Como se faz republicanismo?

O republicanismo ao qual essa crítica recorre é uma longa tradição de pensamento político ocidental. James Harrington, republicano inglês do século XVII e pensador da breve experiência republicana daquele país, condensou a proposta na máxima: “governo de leis, não de homens”. Isto é, um governo republicano é um governo onde as relações pessoais cedem lugar para leis aplicadas universalmente.

Ao contrário do republicanismo de Harrington, as críticas baseadas contra a (suposta) falta de republicanismo por parte da esquerda sofrem de idealismo e voluntarismo.

Harrington argumentava, por exemplo, que a revolução do parlamento inglês contra a monarquia foi baseada em dois séculos de mudança no “balanço de propriedade”: os parlamentares e seus representados (mercadores e a baixa nobreza) ganharam poder econômico e passaram a usá-lo para constranger o rei e a alta nobreza.

Nossos “republicanos” contemporâneos – geralmente progressistas que se compreendem como “centro-esquerda”, mas não têm qualquer vínculo com movimentos organizados – desconhecem tal realismo. Argumentam que a esquerda não pode se rebaixar, adotando as práticas que definiram o bolsonarismo. Não procuram fazer, como fazia o pai do republicanismo moderno, uma análise das condições concretas que permitem a existência de “republicanismo” nas relações políticas.

No mundo concreto, o respeito à aplicação universal das leis é resultado de uma avaliação por parte das facções que participam da disputa política. As diferentes partes entendem que é melhor respeitar-se mutuamente do que descambar para o conflito aberto.

Indo além de Harrington, que viveu antes do amanhecer do capitalismo, o republicanismo em uma sociedade capitalista em geral representa um acordo entre capitalistas e trabalhadores (e seus representantes políticos) para disputar a luta de classes por meio de um conjunto de regras estáveis da institucionalidade política.

Na história das democracias liberais, o fortalecimento dos trabalhadores levou à sua inclusão na esfera política e à manutenção de “governos de leis”. Concessões feitas mediante a ameaça de revolução, que se tornou especialmente perigosa com a ascensão da União Soviética.

Republicanismo na periferia

Como Celso Furtado – que não era marxista – já sabia na década de 1960, na periferia do capitalismo a banda não toca assim.

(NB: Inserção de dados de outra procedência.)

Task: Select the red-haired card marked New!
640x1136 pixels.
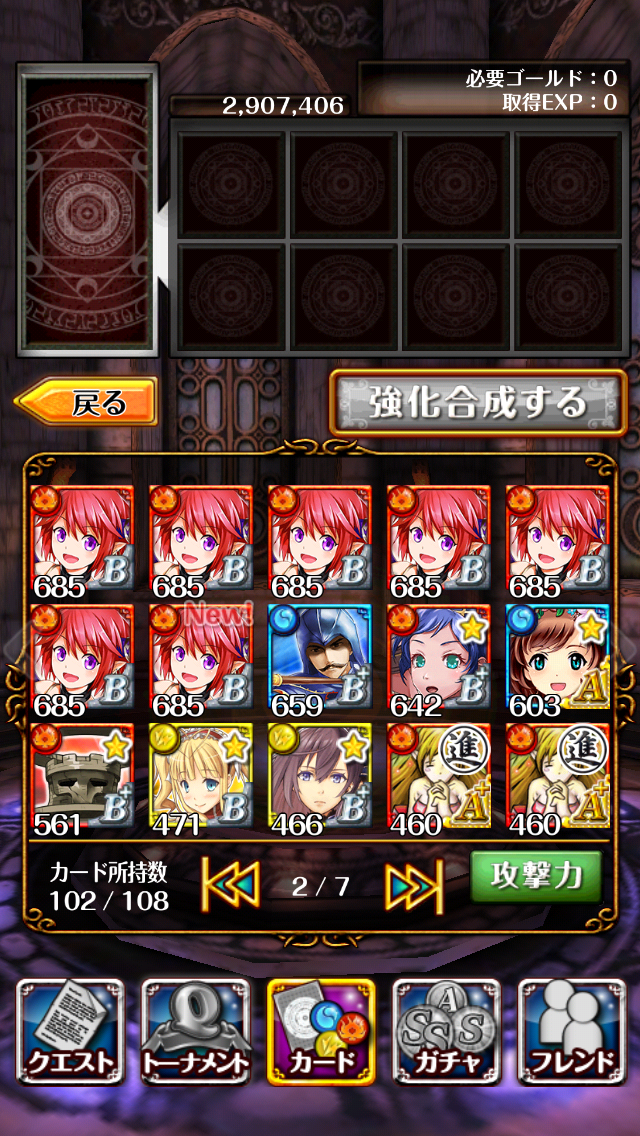Action: 201,659
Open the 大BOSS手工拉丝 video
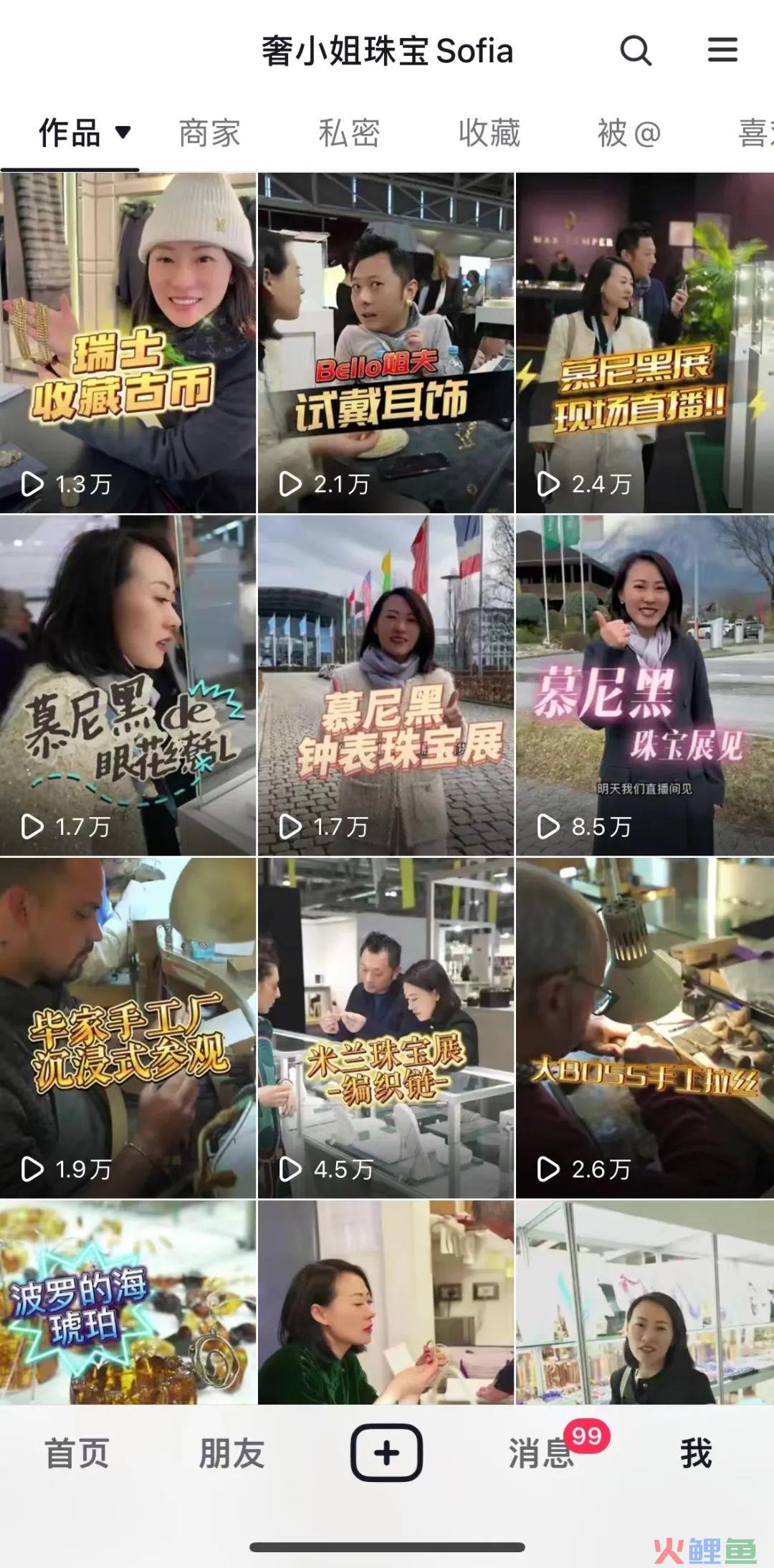Viewport: 774px width, 1568px height. click(644, 1028)
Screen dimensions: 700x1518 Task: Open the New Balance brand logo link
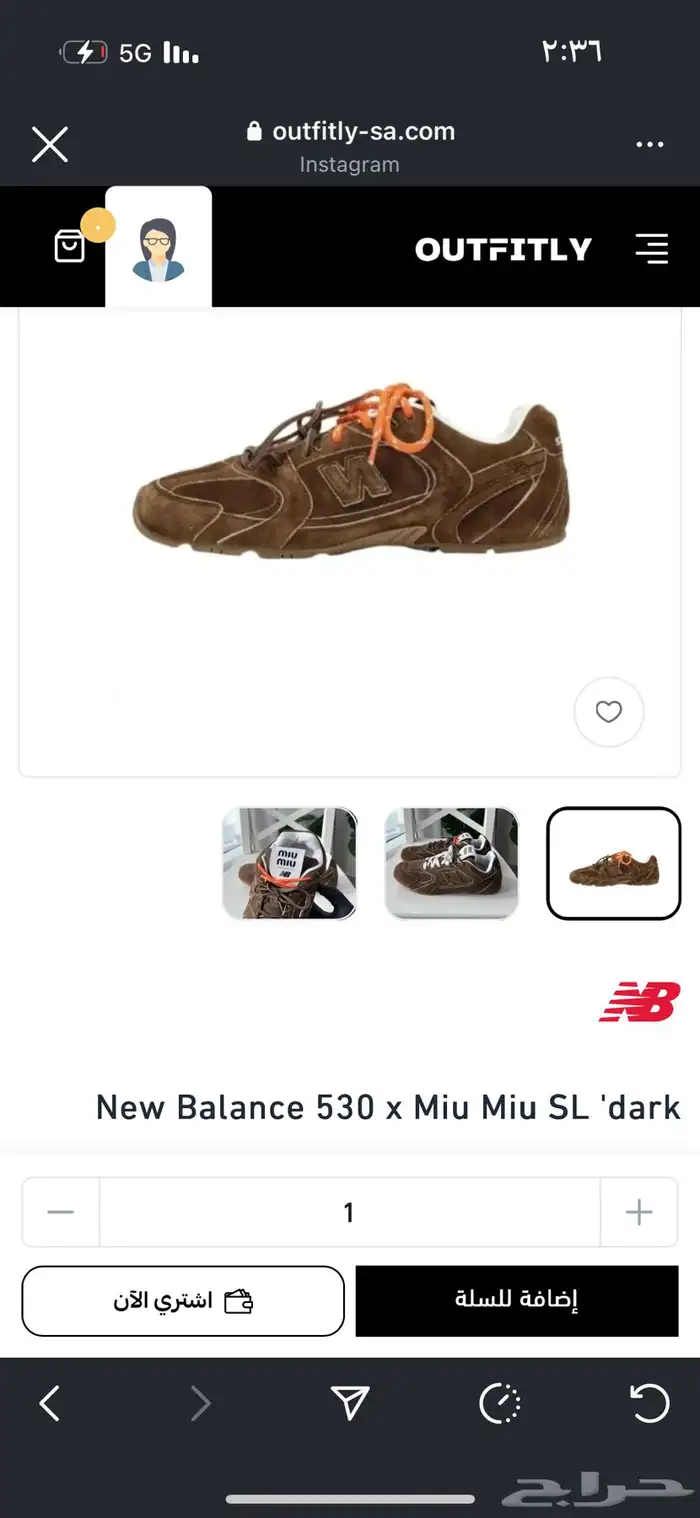pos(639,1002)
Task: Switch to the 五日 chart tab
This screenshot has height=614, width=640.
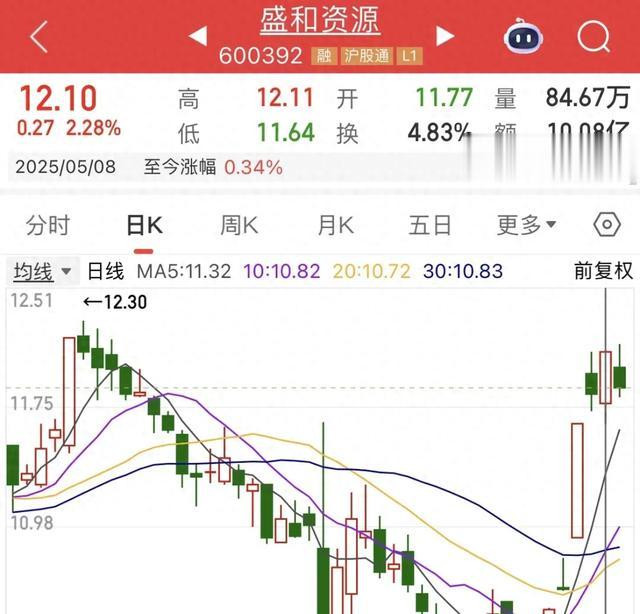Action: [430, 225]
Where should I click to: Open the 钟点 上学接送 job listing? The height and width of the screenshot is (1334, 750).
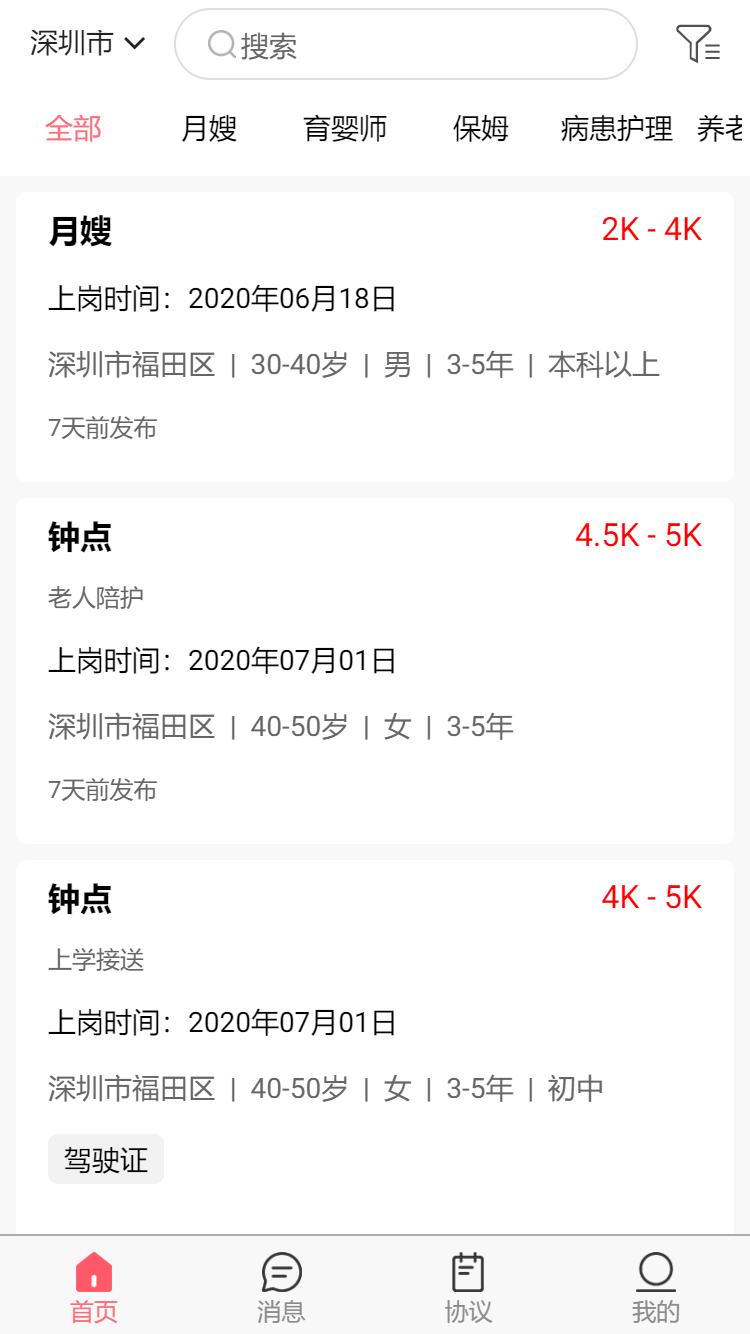[x=375, y=1040]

As elites econômicas e seus representantes políticos raramente disfarçam seu desejo por governos arbitrários.

Durante o governo Dilma, a situação de pleno-emprego e a tentativa de colocar a Petrobrás à frente da acumulação de capital no país fizeram nossas elites abandonarem qualquer simulacro de republicanismo que possuíssem. Desde os governos Dilma, capitalistas, seus representantes políticos e aliados no judiciário perderam qualquer pudor republicano, culminando no governo Bolsonaro. Agiram com toda a arbitrariedade possível, sem nenhuma consequência à altura dos malfeitos.

Nessa evolução histórica, a perseguição ao presidente Lula personalizou o arbítrio e autoritarismo das classes dominantes brasileiras. Essa personalização não foi fruto de um “culto à personalidade” por parte da esquerda, mas pela insistência dos veículos de mídia empresarial: foram estes veículos que publicaram capas e mais capas atribuindo todos os males do país a Luiz Inácio. Transformaram males estruturais como a corrupção, causada pelo excesso de poder dos grandes interesses econômicos que se apropriam do Estado, em criação de um único homem e seu partido.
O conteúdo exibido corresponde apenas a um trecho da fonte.